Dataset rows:
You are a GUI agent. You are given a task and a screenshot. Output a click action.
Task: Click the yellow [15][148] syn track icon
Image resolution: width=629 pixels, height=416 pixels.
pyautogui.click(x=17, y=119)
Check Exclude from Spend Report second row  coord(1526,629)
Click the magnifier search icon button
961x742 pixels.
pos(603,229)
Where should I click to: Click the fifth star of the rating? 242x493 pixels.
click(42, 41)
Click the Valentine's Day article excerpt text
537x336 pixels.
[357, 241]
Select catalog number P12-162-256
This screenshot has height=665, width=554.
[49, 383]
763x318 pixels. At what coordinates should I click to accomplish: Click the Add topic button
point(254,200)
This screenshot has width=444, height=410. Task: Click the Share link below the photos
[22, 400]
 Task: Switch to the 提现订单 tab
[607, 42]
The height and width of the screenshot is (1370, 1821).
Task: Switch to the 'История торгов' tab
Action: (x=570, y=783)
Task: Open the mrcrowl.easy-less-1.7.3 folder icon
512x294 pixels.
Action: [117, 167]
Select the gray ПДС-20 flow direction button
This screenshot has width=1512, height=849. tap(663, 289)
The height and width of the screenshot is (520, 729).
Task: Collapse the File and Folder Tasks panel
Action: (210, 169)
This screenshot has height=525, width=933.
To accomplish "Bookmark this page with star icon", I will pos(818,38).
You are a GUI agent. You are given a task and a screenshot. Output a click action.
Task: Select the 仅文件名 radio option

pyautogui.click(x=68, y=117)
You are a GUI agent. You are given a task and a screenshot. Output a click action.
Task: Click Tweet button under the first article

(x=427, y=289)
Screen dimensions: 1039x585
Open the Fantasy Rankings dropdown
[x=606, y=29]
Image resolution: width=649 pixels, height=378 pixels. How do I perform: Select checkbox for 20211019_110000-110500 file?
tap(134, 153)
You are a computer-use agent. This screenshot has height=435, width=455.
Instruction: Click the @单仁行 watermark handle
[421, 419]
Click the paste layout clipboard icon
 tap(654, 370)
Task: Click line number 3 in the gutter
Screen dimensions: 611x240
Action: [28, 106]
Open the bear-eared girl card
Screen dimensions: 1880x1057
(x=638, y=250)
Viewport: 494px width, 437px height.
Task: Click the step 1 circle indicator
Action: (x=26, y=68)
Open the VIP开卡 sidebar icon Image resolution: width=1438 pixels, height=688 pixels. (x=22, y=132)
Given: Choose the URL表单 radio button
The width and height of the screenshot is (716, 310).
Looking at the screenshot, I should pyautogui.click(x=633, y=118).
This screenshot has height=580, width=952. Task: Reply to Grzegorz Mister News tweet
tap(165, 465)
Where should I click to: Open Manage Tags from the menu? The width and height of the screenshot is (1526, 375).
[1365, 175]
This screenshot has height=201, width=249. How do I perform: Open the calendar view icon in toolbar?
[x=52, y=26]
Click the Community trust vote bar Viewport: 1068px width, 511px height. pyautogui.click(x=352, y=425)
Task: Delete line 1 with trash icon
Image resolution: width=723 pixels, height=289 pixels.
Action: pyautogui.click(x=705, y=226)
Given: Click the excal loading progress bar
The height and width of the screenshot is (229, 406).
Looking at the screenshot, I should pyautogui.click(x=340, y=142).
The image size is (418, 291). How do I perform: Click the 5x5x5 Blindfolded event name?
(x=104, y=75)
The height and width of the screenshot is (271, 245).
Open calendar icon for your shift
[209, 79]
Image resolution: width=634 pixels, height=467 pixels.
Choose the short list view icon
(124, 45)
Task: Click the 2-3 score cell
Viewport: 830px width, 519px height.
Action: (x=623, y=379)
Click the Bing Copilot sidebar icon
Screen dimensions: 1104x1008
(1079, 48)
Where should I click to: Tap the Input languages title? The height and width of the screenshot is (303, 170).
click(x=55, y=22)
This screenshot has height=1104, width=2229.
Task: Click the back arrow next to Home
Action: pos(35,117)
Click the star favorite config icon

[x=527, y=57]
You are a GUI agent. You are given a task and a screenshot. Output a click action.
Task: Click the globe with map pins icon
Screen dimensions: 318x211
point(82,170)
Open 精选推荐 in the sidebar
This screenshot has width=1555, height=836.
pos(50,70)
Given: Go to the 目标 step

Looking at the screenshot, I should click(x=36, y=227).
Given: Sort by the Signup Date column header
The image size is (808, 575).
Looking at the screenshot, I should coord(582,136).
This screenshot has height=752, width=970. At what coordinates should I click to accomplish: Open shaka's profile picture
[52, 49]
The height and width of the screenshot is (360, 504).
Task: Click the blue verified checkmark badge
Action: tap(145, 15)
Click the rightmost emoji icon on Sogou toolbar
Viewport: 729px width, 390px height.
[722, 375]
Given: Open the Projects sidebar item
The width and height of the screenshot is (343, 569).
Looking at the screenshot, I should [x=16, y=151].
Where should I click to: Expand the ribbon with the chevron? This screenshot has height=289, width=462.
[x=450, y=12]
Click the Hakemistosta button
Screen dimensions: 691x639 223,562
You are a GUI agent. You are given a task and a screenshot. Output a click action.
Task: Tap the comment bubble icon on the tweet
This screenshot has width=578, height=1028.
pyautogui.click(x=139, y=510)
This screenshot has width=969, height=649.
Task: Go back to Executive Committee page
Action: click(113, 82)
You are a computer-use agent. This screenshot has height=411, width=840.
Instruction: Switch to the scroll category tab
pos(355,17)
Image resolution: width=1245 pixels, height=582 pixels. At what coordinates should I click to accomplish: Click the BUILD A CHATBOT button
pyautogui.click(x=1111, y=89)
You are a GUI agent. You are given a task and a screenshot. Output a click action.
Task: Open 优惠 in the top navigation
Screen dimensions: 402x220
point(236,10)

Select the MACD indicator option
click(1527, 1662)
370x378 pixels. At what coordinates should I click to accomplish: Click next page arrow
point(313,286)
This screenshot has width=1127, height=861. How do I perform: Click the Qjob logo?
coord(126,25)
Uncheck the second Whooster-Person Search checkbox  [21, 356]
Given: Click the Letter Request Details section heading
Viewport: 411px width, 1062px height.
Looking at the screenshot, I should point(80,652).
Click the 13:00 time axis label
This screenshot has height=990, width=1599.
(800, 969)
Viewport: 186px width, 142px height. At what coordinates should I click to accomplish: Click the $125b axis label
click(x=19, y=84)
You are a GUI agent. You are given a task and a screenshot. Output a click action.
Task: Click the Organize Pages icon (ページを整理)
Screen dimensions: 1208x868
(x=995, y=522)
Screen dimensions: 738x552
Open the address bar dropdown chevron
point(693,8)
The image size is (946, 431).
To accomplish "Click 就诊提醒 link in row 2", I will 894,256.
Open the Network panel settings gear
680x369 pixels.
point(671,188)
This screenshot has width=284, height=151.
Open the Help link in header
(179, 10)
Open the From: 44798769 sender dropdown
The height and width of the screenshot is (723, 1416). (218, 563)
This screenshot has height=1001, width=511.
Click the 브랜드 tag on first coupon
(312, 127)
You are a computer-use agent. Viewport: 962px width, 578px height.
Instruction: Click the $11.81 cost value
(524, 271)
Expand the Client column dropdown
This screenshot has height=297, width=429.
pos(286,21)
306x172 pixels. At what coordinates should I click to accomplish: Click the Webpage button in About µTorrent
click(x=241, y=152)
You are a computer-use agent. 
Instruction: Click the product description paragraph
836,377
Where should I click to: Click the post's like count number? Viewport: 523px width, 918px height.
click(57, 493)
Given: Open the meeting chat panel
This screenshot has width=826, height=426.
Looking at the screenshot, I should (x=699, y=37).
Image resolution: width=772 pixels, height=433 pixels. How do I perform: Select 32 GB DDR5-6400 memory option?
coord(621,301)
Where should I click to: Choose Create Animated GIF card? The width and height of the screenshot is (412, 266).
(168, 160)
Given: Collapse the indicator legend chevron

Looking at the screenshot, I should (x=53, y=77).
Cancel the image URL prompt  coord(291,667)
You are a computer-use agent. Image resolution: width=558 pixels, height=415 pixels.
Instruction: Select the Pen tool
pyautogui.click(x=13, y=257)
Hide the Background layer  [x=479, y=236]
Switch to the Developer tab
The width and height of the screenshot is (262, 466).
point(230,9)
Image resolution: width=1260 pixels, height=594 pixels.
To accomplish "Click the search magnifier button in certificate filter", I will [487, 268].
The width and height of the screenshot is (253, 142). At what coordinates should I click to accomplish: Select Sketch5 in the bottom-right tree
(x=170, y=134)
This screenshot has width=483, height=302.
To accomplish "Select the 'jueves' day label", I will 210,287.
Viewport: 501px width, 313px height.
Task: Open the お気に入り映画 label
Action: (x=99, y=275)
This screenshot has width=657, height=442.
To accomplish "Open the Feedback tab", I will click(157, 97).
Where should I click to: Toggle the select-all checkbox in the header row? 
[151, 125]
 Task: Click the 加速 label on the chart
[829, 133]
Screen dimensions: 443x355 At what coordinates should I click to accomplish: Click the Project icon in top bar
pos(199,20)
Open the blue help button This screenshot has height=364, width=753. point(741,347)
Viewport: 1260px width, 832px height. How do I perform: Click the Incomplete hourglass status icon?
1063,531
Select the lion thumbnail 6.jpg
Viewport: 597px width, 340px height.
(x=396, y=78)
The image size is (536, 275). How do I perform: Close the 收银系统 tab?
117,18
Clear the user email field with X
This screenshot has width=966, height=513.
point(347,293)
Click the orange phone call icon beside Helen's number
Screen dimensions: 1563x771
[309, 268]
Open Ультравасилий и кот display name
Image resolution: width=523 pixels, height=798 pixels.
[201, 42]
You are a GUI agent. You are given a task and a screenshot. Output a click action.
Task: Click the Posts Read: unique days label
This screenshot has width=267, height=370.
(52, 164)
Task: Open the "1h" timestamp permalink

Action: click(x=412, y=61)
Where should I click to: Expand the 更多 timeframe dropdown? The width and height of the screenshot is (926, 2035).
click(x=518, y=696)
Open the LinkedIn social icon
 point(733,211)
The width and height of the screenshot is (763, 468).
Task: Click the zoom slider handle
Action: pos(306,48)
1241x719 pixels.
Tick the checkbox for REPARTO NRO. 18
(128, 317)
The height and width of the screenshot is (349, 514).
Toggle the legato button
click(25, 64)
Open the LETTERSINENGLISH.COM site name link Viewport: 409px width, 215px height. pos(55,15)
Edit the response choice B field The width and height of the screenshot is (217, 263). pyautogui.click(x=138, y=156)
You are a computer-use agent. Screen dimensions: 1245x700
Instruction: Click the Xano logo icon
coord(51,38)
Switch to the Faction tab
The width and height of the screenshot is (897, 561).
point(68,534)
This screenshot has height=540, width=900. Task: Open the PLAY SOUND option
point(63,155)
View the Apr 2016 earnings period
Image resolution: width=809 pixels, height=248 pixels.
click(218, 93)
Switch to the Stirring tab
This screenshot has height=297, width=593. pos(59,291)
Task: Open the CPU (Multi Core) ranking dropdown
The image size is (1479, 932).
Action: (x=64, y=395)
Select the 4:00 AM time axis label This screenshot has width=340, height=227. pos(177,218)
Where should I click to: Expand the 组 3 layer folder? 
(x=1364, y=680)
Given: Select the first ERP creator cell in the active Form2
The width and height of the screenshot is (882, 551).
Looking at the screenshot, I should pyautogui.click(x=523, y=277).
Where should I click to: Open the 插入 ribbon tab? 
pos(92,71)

* WRITTEN PROBLEM *
Turn everything from the start of the records above down to and including the line containing "pos(603,229)" into a numbered list, leaving out any blank lines.

* WRITTEN REPLY *
1. You are a GUI agent. You are given a task and a screenshot. Output a click action.
2. Task: Click the yellow [15][148] syn track icon
3. Image resolution: width=629 pixels, height=416 pixels.
4. pyautogui.click(x=17, y=119)
5. Check Exclude from Spend Report second row  coord(1526,629)
6. Click the magnifier search icon button
7. 961x742 pixels.
8. pos(603,229)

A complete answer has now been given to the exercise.